Яростная мстительность, выразившаяся в добивании уже фактически утратившего способность к сопротивлению корабля, была бессильной местью Того и «специалистам» за необходимость сотрудничать с ними, и лично русскому адмиралу, лишившему его — Командующего Соединенным флотом империи Ниппон — сознания себя великим флотоводцем.
И хотя Того понимал в глубине души, что эта месть уже ничего не могла изменить в совершенном адмиралом Р. подвиге тактической победы над японским флотом и стратегическом подвиге победы над всемирными врагами России, он не мог удержаться от того, чтобы вновь и вновь не наращивать огонь по «Суворову».
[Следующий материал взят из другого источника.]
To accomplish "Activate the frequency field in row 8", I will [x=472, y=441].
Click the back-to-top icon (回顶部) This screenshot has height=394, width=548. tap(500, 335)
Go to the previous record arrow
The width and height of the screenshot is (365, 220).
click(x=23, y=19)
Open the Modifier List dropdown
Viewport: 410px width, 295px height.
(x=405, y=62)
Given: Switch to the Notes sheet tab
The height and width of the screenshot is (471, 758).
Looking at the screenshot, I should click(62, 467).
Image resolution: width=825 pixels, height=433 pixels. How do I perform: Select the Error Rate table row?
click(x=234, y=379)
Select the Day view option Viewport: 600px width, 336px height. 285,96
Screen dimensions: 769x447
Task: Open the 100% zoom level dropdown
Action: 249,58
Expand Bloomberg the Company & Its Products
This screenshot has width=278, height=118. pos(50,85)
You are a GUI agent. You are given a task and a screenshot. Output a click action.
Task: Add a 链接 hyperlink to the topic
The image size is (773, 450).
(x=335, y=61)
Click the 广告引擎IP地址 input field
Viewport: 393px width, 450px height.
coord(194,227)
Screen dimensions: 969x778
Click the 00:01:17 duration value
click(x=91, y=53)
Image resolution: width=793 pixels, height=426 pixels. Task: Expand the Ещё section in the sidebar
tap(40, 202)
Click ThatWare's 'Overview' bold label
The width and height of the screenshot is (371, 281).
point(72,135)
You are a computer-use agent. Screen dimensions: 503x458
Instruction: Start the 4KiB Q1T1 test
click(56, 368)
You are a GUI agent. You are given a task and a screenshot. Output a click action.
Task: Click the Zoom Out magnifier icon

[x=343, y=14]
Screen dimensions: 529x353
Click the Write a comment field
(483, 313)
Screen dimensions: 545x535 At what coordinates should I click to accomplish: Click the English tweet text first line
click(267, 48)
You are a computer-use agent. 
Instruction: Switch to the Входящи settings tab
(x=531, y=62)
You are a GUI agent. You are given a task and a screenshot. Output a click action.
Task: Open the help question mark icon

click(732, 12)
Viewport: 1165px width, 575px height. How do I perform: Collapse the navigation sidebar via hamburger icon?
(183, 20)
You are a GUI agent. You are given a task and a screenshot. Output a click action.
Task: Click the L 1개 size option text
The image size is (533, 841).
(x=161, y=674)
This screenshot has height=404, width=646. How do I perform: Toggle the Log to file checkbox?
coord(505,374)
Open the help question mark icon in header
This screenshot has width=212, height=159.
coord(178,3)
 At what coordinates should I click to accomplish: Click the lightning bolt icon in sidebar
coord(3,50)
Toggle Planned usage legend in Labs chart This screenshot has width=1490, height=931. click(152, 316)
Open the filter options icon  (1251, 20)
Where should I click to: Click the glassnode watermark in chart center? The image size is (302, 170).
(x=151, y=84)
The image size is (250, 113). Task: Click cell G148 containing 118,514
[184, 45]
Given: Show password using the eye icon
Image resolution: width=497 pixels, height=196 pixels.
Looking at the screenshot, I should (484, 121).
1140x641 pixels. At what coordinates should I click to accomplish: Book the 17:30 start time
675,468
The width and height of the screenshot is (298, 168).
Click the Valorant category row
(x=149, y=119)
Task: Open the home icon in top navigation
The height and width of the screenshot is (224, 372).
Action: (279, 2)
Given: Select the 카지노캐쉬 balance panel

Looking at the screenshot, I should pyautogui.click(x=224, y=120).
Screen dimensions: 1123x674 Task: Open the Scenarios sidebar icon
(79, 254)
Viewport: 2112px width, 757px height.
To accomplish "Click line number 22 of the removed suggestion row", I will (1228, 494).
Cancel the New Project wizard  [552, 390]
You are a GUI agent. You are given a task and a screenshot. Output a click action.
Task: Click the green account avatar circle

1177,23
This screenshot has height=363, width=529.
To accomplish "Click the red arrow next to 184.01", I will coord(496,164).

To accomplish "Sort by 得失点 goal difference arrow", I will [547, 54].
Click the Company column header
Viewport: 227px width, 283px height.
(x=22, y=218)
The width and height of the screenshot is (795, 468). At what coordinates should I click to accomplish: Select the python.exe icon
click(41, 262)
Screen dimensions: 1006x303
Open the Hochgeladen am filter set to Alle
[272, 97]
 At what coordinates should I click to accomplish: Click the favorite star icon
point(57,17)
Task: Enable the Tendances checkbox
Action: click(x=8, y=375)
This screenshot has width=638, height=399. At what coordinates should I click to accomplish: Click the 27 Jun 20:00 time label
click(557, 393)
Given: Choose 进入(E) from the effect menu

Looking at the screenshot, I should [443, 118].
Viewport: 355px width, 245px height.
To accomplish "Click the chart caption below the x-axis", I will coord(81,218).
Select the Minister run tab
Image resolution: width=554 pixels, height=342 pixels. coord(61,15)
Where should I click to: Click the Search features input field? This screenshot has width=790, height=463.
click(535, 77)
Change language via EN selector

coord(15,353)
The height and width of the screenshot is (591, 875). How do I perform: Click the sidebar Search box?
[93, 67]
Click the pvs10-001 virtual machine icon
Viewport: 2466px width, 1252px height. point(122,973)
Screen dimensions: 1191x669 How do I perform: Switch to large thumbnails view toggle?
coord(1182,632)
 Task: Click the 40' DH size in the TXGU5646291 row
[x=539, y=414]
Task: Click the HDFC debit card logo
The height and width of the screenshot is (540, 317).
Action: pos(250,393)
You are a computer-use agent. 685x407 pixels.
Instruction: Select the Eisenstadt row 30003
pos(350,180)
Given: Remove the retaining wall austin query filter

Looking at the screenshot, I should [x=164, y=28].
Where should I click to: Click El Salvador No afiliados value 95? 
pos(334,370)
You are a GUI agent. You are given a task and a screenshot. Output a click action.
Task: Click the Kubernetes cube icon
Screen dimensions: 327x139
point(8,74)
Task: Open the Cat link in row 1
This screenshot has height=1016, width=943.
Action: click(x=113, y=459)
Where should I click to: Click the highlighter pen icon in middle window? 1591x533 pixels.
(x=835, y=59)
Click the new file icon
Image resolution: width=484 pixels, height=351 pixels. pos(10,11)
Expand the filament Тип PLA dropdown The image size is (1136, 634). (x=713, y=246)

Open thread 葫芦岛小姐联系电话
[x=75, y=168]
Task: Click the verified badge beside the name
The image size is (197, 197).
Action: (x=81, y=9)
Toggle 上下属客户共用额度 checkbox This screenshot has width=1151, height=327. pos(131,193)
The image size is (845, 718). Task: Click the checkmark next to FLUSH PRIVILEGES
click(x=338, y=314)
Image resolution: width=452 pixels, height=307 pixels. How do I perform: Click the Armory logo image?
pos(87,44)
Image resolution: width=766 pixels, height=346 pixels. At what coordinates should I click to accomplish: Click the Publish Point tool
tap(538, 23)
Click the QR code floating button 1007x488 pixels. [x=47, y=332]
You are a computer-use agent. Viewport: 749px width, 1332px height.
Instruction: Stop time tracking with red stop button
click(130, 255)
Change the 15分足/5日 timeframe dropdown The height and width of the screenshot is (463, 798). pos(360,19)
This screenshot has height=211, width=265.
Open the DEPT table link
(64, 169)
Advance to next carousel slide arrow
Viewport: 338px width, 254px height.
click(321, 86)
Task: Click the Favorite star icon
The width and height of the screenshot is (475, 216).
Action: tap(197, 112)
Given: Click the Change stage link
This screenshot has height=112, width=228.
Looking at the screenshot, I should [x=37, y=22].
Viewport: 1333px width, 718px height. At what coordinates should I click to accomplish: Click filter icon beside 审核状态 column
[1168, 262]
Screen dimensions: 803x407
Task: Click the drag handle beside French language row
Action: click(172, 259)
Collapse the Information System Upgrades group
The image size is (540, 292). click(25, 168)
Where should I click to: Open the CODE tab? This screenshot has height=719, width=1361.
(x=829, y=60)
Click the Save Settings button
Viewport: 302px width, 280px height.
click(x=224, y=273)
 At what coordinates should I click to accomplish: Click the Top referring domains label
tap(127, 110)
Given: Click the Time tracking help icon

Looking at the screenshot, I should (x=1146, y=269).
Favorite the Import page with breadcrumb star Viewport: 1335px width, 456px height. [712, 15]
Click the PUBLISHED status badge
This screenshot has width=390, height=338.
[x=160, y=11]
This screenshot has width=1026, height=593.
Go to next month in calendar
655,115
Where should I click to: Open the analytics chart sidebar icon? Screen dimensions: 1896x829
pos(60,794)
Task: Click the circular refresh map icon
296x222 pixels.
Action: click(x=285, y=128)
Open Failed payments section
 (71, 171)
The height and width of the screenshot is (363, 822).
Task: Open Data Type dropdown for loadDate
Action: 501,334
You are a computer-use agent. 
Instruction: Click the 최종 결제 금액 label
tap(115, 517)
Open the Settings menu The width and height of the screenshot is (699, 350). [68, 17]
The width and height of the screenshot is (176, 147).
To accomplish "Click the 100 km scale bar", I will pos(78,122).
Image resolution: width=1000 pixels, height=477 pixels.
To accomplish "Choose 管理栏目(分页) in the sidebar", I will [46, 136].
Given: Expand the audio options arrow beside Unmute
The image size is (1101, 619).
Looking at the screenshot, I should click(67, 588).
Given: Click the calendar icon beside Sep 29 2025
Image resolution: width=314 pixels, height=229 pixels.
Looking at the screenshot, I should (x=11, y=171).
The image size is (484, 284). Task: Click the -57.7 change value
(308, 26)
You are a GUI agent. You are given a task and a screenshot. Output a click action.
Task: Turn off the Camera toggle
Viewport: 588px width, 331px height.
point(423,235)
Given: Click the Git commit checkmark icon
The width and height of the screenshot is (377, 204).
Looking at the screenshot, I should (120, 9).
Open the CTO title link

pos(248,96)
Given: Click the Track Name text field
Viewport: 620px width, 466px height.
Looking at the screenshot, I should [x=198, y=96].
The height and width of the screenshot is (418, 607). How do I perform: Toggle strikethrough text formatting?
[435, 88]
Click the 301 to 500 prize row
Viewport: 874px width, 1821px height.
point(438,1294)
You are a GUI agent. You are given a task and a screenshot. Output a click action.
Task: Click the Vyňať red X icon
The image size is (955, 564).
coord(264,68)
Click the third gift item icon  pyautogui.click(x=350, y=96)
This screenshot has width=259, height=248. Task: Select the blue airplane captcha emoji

«Снаряды продолжали сыпаться на него сплошным дождем. Обе мачты рухнули… В кормовой части наблюдался громадный взрыв, который, как я думал, окажется для него последним…
Но нет! Залитый сплошным морем огня, русский флагман продолжал свою неравную борьбу.
Никогда еще человеческие мужество и сила духа не доходили до столь невероятных пределов, и слава, которую навеки стяжал себе “Суворов”, венчает не только его доблестный экипаж, но и весь русский флот, всю Россию и даже все человечество!.. Это герои не только сегодняшнего сражения, но всех времен».
«Ближе к ночи торпеда с миноносца положила конец борьбе, и “Суворов”, не сломленный в борьбе, погиб тоже не сломленным.